A gravel, single-wide boat launch is located at the north end of Bowron Lake, near the private lodges. There is a canoe landing dock at the main campground.

Power boats are only permitted on Bowron Lake and are not allowed on the Bowron Slough or other lakes in the park. However, park rangers do use power boats to travel throughout the canoe circuit.



Campfires are permitted at Bowron Lake Park. Some firewood is available at woodlots located around the Canoe Circuit. The park operator will inform paddlers of woodlot locations upon registration.

Anyone using the Canoe Circuit must bring a portable stove for cooking. 

Pit or flush toilets

This park has only pit toilets. There are no flush toilets.


Hiking trails

Aside from Canoe Circuit portages (see below), there are only two developed trails in Bowron Lake Park, which are both accessed from the the Canoe Circuit. These are short trails to viewpoints of Cariboo River Falls and Hunter Lake. Refer to the map in the park brochure for exact distance and location of trails. 

For your own safety and the preservation of the park, obey posted signs and keep to designated trails. Taking shortcuts destroys plant life and soil structure.

Canoe Circuit portages

Portage trails link all the lakes and waterways of the Canoe Circuit, and provide safe routes around rapids and waterfalls. There are 10.8km of portages in total. All the portages are built to a high standard and are smooth enough for canoe carts, provided weight and width limits are complied with (see special notes, above). During the rainy season, portage trails may become rugged and muddy, making passage challenging in places.


There are beautiful sandy beaches at many of the lakes on the Canoe Circuit. Swimming is a great way to ease tired paddling muscles. Although all the lakes are warm enough for bathing in the summer, you will find the lakes on the West Side warmer. These lakes are stream-fed, whereas the glaciers and snowfields of the Cariboo Mountains feed the East Side lakes.

There are no lifeguards on duty at BC Parks.


Canoeing and kayaking are by far the most popular activities in Bowron Lake Park. The Canoe Circuit is renowned worldwide, attracting many visitors from Europe, the United States, and across Canada.

Canoes and kayaks are allowed on the circuit. Motorized boats are not permitted. Canoes, kayaks, wall tents, and canoe carts are available for rent during the summer months through local outfitters as well as at the park through the park operator.

Making a reservation for the Canoe Circuit is essential as departures are limited and reservations usually sell out on the day they become available. For more information, see the Bowron Lake Canoe Circuit reservations page.

To help you plan your trip around the Canoe Circuit, here are more useful resources:


Kayaks are permitted on the Canoe Circuit.

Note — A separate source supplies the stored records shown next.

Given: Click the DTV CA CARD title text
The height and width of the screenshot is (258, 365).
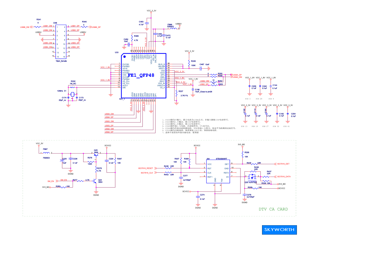Looking at the screenshot, I should coord(273,209).
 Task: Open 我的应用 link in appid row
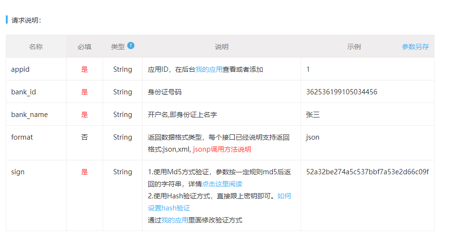(209, 69)
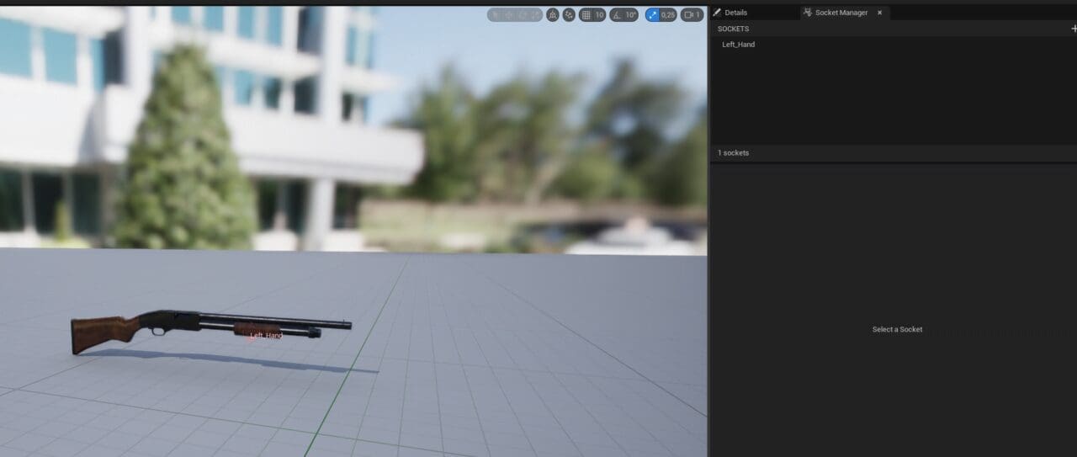Click the world/local coordinate system icon
The image size is (1077, 457).
click(553, 15)
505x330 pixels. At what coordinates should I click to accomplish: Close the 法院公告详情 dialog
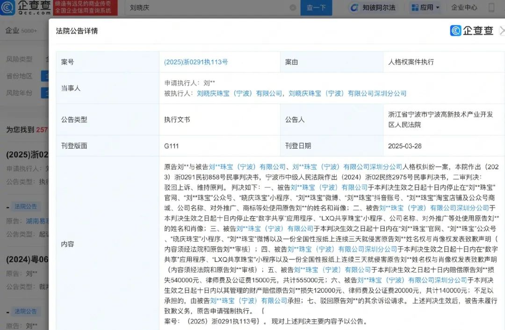(x=502, y=31)
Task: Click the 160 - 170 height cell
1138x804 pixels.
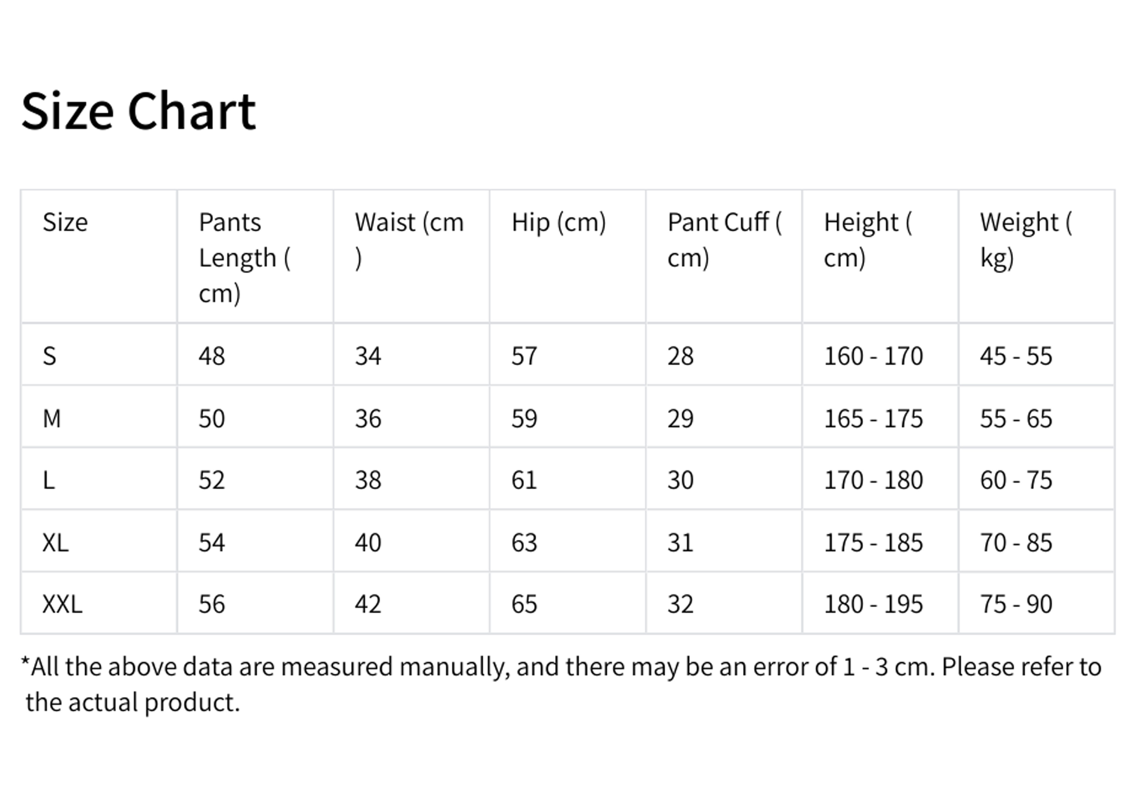Action: point(873,356)
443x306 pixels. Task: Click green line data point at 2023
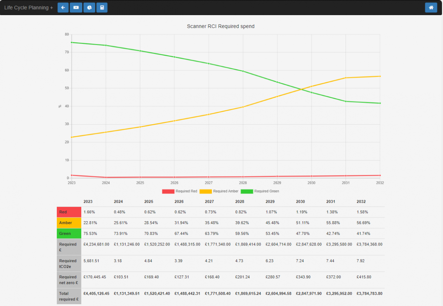(x=72, y=42)
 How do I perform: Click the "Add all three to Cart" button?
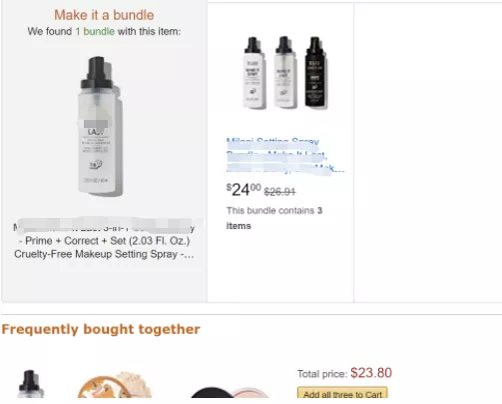[342, 392]
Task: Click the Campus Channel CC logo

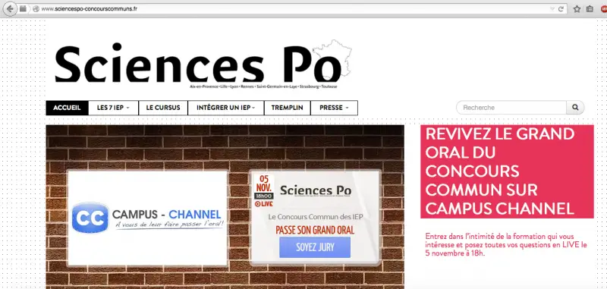Action: (x=90, y=218)

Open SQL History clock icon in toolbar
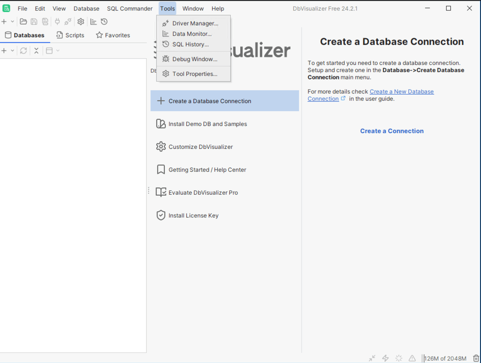pos(104,21)
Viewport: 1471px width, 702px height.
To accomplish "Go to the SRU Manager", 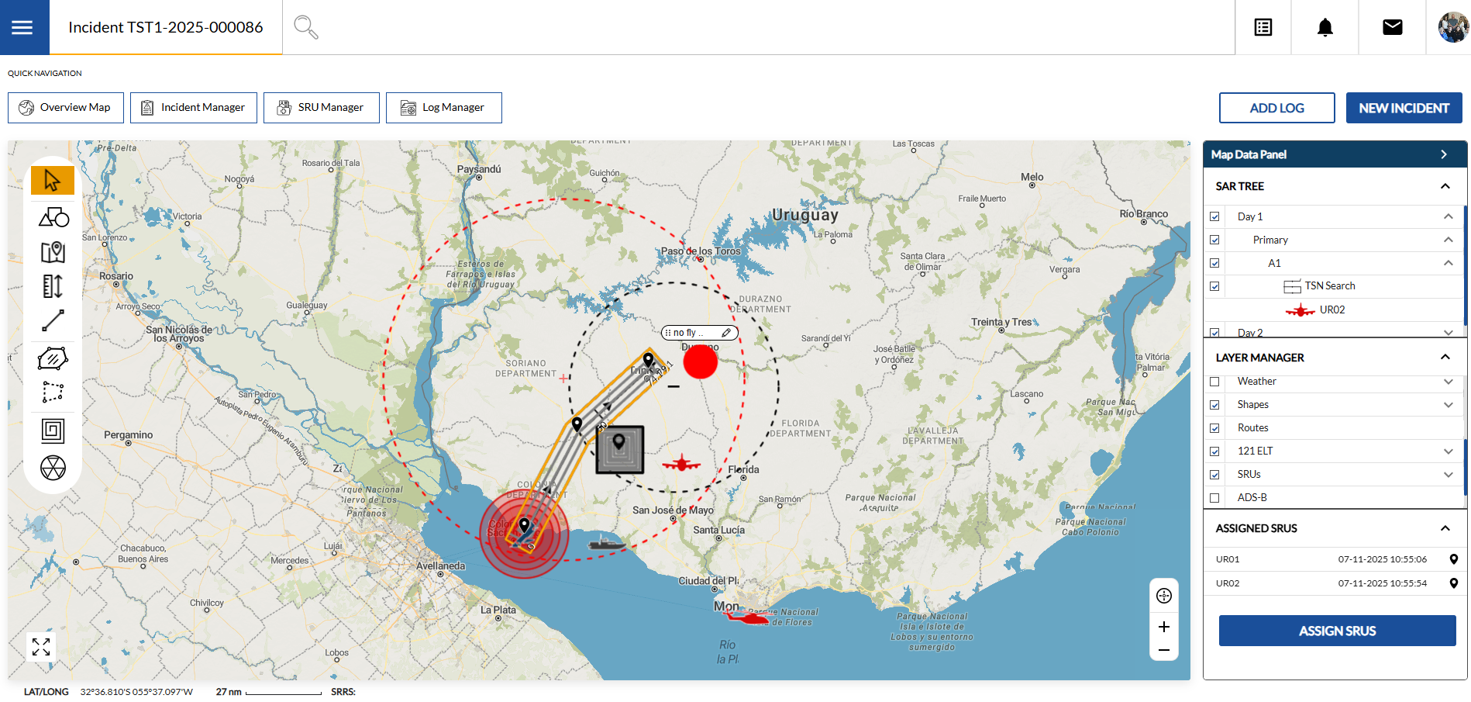I will click(321, 108).
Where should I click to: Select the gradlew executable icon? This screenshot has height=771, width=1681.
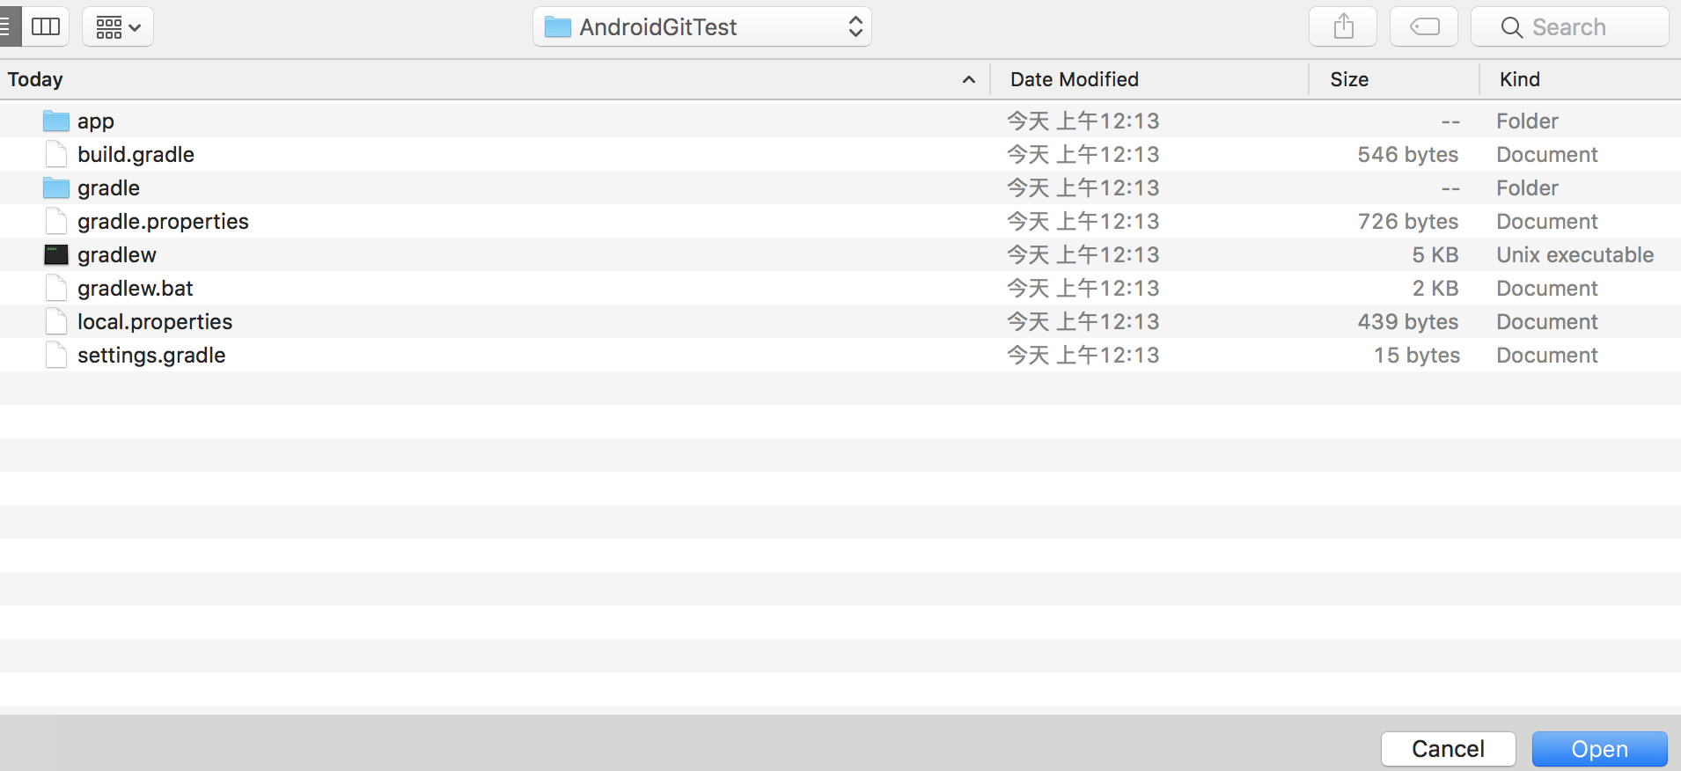coord(56,255)
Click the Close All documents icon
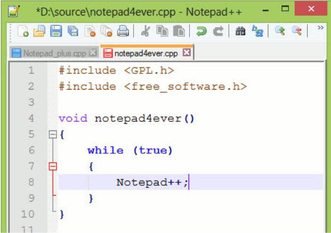 pyautogui.click(x=107, y=32)
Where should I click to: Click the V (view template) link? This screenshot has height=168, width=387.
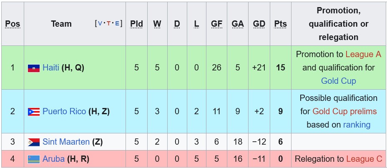click(100, 23)
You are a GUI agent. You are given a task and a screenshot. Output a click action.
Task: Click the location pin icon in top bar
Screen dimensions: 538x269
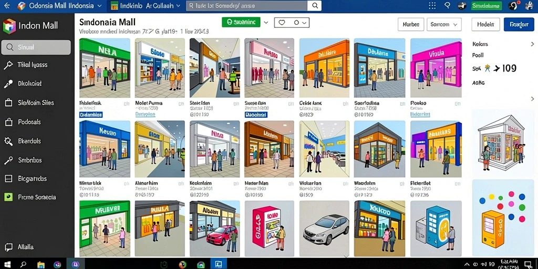coord(447,5)
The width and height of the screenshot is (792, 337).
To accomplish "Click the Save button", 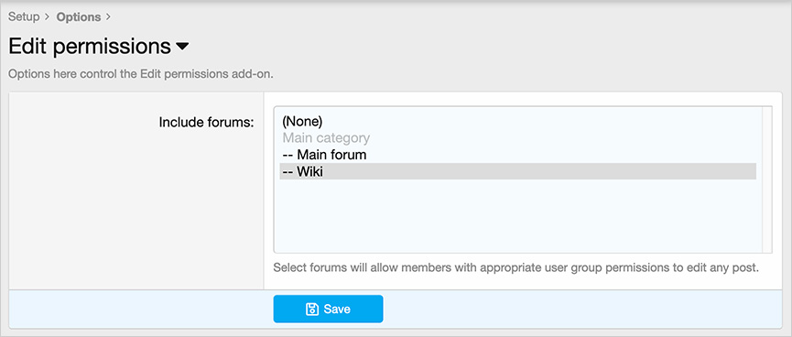I will click(x=329, y=309).
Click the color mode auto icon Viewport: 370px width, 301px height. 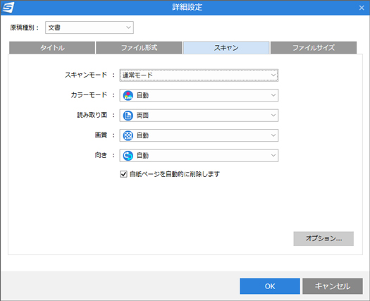128,95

The sport fish in the lakes and rivers on the Canoe Circuit are bull trout, kokanee, rainbow trout, and lake trout. Bring a variety of flies and lures. June and September have proven to be the best months for fishing. People can ice fish on Bowron Lake during the winter.

Anyone fishing or angling in British Columbia must have an appropriate licence. Local lodges and stores at Bowron sell licences. 

Pets on leash

Dogs and other domestic animals are not permitted on the Canoe Circuit. 

Pets are allowed in the vehicle-accessible campground. They must be leashed at all times and are not allowed in park buildings. You are responsible for their behaviour and must dispose of their excrement.

Backcountry areas are not suitable for pets due to the potential for problems with bears and other wildlife.


Bicycles must keep to roadways and are not allowed on trails in Bowron Lake Park. In particular, it should be noted that bicycles with electric assist motors (e-bikes) are not allowed on the trails. E-bikes are restricted to park roads and areas where motorized use is permitted. The only exception to this policy is for authorized and identified trail maintenance bikes conducting work on behalf of BC Parks.

Bicycle helmets are mandatory in British Columbia.

Winter recreation

The canoe portage trails can be used as cross-country ski trails. However, there are no set tracks.